Testo da leggere:
● ● ● ● ● ● ●

Tokyo,
giorni nostri. Tamura Kafka è
un ragazzino serio quanto solitario, la
madre lo ha
abbandonato
quando aveva appena quattro anni, portando
con sé soltanto la figlia femmina.
Il
ragazzo, interagendo
con “il ragazzo chiamato corvo”, suo amico immaginario, il giorno
del suo quindicesimo compleanno mette in pratica la fuga che stava
pianificando da tempo. Scappa dal padre, scultore diabolico e
genitore assente, e
dalla sua profezia:
"Ucciderai tuo padre e giacerai con tua madre e tua sorella".
Non
avendo un posto dove andare, sceglie una direzione a caso che
risponda a un unico requisito: essere un luogo dove fa sempre caldo,
in modo da poter ridurre al minimo il bagaglio. E questo lo porterà
a
700 km da Tokyo, a
Takamatsu.
Anche
Nakata vive a Tokyo, ha superato la sessantina e si mantiene grazie al
sussidio statale. Durante
la seconda guerra mondiale, quando era solo un bambino, è stato
vittima di un incidente mai spiegato che gli ha causato un serio
ritardo mentale. Nakata è diventato “stupido”, come continua a
definirsi, non sa leggere, non sa scrivere, non capisce tante cose,
ad esempio cosa siano i ricordi, però riesce a parlare con i gatti.

● ● ● ● ● ● ●

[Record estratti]
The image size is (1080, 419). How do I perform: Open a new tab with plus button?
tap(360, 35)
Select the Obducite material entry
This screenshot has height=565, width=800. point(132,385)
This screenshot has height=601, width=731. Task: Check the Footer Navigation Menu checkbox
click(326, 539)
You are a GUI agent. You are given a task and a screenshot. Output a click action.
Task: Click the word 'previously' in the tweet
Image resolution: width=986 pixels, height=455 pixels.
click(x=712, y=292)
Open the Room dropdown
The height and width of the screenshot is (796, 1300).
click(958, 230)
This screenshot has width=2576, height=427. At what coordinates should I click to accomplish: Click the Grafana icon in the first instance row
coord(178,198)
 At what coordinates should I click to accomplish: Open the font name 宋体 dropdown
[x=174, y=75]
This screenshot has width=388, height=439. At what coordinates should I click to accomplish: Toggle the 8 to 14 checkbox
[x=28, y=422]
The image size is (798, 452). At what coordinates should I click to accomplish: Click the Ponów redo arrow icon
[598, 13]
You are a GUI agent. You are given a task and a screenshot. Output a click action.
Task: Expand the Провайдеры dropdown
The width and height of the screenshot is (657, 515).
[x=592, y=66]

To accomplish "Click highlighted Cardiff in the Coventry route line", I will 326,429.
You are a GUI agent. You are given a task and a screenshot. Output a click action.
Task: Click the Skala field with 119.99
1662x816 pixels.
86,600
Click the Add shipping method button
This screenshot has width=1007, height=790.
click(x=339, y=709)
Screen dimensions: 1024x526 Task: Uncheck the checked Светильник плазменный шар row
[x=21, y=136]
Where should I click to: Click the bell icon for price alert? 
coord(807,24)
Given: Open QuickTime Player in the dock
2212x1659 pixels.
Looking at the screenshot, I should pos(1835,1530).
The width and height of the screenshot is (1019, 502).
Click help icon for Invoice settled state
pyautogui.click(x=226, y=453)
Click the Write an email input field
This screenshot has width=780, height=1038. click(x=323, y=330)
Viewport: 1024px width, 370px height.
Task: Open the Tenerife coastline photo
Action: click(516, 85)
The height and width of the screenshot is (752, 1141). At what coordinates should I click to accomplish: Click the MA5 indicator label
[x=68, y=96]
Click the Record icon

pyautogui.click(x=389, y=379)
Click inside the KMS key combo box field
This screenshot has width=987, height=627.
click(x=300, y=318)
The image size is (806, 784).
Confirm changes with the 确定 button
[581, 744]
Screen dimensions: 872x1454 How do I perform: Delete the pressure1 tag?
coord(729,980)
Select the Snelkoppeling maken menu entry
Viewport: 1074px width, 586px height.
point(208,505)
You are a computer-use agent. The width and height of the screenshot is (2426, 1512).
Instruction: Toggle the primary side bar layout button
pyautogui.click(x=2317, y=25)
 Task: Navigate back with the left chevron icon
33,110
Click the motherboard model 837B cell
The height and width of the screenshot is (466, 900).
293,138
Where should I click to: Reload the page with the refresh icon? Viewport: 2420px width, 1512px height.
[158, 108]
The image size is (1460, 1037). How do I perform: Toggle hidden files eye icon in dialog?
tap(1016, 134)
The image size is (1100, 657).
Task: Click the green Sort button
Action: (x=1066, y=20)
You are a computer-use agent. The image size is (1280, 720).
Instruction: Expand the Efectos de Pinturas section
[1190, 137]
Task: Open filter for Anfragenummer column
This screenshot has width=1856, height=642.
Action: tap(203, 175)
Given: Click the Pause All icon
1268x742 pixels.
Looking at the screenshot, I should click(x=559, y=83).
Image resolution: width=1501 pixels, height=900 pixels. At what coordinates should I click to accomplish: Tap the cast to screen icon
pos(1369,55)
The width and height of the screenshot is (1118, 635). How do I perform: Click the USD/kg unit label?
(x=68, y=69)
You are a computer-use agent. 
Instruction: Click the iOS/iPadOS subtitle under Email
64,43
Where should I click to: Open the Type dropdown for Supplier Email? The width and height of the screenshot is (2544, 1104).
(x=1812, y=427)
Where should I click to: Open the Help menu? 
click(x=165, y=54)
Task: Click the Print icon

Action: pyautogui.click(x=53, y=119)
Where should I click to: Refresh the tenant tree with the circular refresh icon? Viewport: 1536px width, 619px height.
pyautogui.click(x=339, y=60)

● ● ● ● ● ● ●

Problema da risolvere: Nel testo da leggere, che cosa chiede Tamura Kafka al posto in cui andare quando sceglie una direzione a caso?

Risposta: Che sia un luogo dove fa sempre caldo, così da poter ridurre al minimo il bagaglio.